Prior to any PEG procedure, a single dose of prophylactic cephalosporin (or equivalent) should be given intravenously. The patient is placed in the supine or semi-Fowler position with the head elevated and the arms held with soft restraints, after which the abdomen is prepared and draped using sterile technique. The endoscope is then passed into the stomach, which is distended with air insufflation. It is recommended to perform a brief but complete endoscopic evaluation of the esophagus, stomach, and duodenum to rule out any coexistent disease that might require treatment or complicate the PEG procedure. The assistant then presses on the abdomen with a single finger and the impact against the anterior gastric wall should be noted. Ideally, this point should be 2 to 3 cm below the costal margin, and the maximal point of impression may be on either side of the abdominal wall or subxyphoid. Light transillumination from within the stomach to the skin surface may aid in identifying a safe landmark. Finally, it is imperative to perform a “safe tract” technique to assure that there is no intervening hollow viscus between the stomach and anterior abdominal wall. After anesthetizing the skin, a syringe with saline or local anesthetic is passed through the abdominal wall at the selected site while aspirating. As soon as air is appreciated in the syringe, the tip of the needle should be simultaneously visualized by the endoscopist in the gastric lumen. If not, an alternative site needs to be selected.
The endoscopist now passes a polypectomy snare through the endoscope channel at the selected intragastric site. A small transverse incision (approximately 7-9 mm) in the skin is created, and the assistant then inserts a 14-gauge intravenous cannula through the incision into the gastric lumen. The snare is then tightened around the cannula, and the inner stylet is removed.

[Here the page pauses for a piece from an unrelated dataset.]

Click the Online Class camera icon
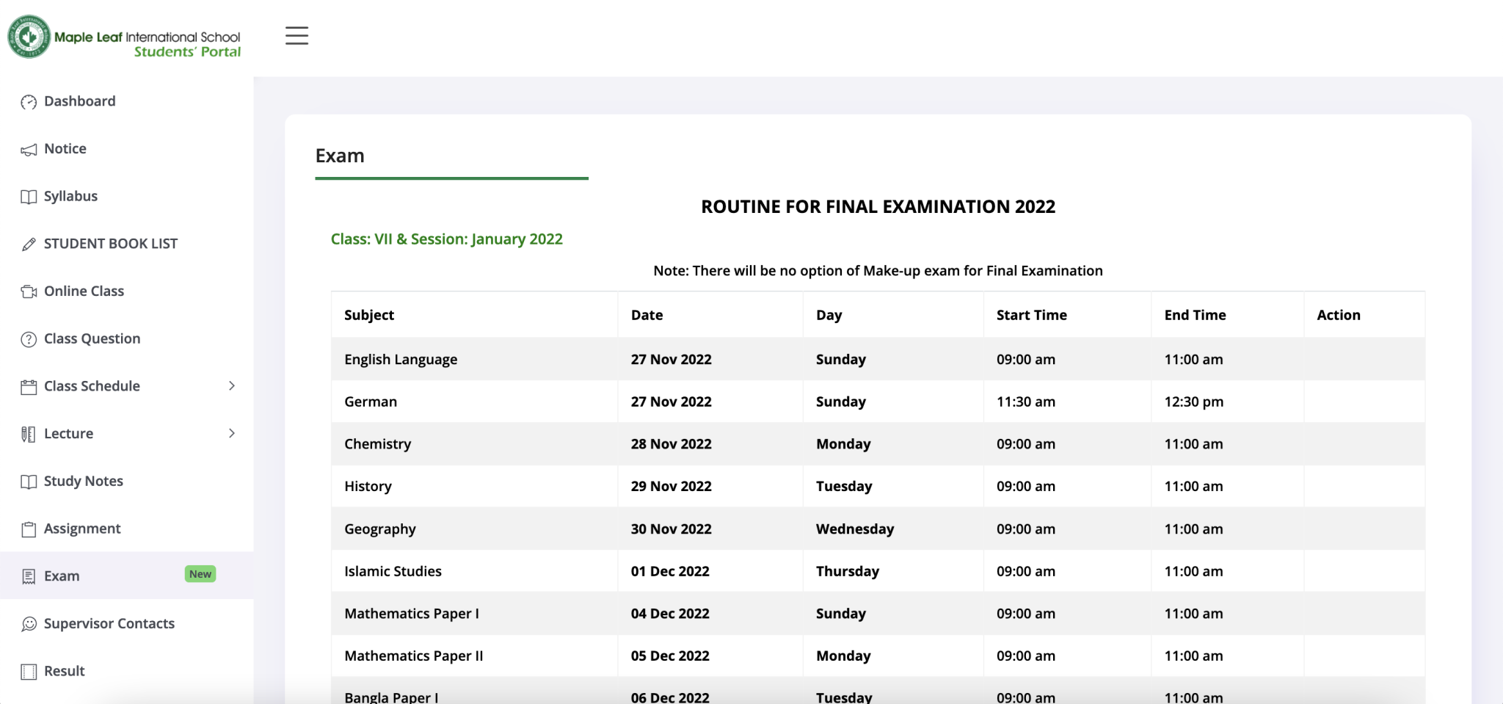Viewport: 1503px width, 704px height. pyautogui.click(x=29, y=292)
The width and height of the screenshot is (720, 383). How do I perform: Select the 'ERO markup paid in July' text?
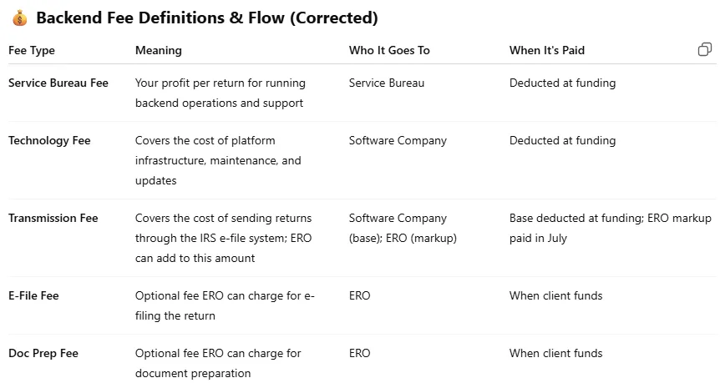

In the “pull technique,” a long looped suture is placed through the cannula, after which the snare is released. The suture is then firmly grasped with the polypectomy snare. The endoscope and the tightened snare are removed together, bringing the suture out of the patient’s mouth. The suture is secured to a well-lubricated gastrostomy tube at its tapered external end. The assistant then pulls on the suture until the attached tube exits the abdominal wall. The endoscope is then reinserted and used to view the tube’s inner bolster (Fig. 5-16) as the stomach is loosely seated against the abdominal wall and the tube is properly positioned. This second intubation of the endoscope can be aided by grasping the PEG bumper with the snare passed through the endoscope. With withdrawal of the PEG through the mouth and out the abdominal wall, the endoscope is reintroduced into the esophagus. The snare is opened after esophageal intubation. The external bumper is placed loosely so that there is no tension at the PEG site and the endoscope is then removed.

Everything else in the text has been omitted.